Character death is the most poignant version of this. Character death ought  to be terminal for a storyline, even if it isn't permanent for the character. Death is something that needs to carry a lot of emotional weight, when you take that weight away from a character to justify continuing a story you diminish the character, the story, and what death means. The main character from DBZ, Goku, sacrifices himself on multiple occasions to save the universe and defeat the bad guy, but each and every time is resurrected. This removes the value behind the sacrifice. The impact of a main character who dies is huge, something that people shouldn't see coming, and all of that impact goes away if you bring that hero back. If you know that you will come back to life when you die there is no reason to not sacrifice yourself and the sacrifice is less a price one must pay and more a minor inconvenience.

American comics do this too, there is no end to escalation in story lines for most Marvel and DC comics. Superman is the worst offender in my opinion, and not just because he has been around since the 1930s but because of a trend he started in American comics. Superman getting resurrected was great for the writers in terms of continuing what is essentially a brand name, but it removed the value from his death at the hands of Doomsday. Superman is essentially a deity in the DC universe, and the death of someone who held that much sway would have changed the way comics where written if it wasn't for the cop out, which changed the way comics are written as well, just in a much worse direction. It was both lazy and manipulative and set up a precedent for other writers to follow. Comic writers didn't need to make up a new character to replace the dead hero after their emotionally charged death nor write any story lines which dealt with the long term effect of a dead superhero on their friends, family, or civilians who relied on the protection of the hero.

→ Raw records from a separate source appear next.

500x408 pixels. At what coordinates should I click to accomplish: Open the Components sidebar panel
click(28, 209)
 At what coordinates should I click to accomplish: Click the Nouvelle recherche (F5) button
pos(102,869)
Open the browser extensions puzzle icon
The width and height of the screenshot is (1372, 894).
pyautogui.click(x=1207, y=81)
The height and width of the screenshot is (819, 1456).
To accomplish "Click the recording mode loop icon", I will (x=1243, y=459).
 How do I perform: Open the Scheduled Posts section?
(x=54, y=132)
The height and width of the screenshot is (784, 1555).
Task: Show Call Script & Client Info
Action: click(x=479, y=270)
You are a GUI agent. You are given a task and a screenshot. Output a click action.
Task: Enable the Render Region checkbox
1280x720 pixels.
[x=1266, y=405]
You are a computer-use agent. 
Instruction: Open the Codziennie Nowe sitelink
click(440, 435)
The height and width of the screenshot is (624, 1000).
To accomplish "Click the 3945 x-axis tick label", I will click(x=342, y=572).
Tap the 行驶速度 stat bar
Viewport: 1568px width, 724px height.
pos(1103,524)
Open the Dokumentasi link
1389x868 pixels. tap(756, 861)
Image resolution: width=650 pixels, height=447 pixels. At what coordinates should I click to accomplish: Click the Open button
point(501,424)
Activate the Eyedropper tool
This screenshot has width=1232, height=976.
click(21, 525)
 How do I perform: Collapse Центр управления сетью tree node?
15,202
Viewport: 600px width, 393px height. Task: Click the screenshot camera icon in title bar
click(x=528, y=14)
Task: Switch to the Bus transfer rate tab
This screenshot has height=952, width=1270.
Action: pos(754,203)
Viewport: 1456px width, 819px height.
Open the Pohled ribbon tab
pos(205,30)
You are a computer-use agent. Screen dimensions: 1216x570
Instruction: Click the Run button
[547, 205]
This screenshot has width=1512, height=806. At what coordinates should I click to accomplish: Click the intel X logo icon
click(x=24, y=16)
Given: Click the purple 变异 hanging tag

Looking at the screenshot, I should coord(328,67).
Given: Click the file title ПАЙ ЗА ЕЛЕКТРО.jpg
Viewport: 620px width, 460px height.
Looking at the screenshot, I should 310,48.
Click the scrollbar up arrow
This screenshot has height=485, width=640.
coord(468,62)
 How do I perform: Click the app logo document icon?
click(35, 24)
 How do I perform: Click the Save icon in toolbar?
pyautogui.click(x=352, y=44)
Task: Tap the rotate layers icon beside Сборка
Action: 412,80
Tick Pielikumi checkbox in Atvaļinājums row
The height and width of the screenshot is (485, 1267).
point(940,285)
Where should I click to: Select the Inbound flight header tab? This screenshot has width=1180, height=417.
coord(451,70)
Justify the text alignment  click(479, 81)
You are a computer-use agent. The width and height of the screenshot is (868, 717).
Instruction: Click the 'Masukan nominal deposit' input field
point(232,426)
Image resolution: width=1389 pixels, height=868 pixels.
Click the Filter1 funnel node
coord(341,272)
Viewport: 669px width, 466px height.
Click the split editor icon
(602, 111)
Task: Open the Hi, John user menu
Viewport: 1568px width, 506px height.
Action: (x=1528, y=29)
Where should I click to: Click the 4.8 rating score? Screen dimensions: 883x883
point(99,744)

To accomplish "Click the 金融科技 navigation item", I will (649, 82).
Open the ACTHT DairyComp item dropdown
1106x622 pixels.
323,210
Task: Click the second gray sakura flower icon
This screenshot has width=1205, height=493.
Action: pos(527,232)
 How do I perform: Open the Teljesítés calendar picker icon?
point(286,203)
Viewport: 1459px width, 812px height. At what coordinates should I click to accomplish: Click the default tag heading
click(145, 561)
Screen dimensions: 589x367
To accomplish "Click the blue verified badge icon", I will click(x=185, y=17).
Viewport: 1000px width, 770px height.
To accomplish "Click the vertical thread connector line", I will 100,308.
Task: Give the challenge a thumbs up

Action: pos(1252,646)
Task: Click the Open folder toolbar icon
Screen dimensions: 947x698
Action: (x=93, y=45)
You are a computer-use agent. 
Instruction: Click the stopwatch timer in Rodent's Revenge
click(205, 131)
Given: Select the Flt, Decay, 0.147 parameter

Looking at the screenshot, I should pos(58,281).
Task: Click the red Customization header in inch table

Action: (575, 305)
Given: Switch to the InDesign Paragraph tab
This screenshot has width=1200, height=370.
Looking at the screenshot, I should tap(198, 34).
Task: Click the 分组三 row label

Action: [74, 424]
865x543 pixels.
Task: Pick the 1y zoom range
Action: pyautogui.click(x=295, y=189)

Really this is a problem that happens with non-episodic series in general. The X Files started strong from a creative standpoint, but the less episodic it became the more it grew to rely on threat escalation and left-field "plot twists".  Movies, TV, comics, and anime are all industries that have multiple goals, one of which seems to be disproportionately prioritized above artistic integrity: profit. I have talked about this in similar terms before, but I just keep seeing how pervasive this problem really is in popular culture and it always depresses me. These things are modern myths, and as Eshi, and countless others, have pointed out, myths are how we establish social values; trading out the core of our cultural values in order to pander to consumerism is pretty fucking disappointing.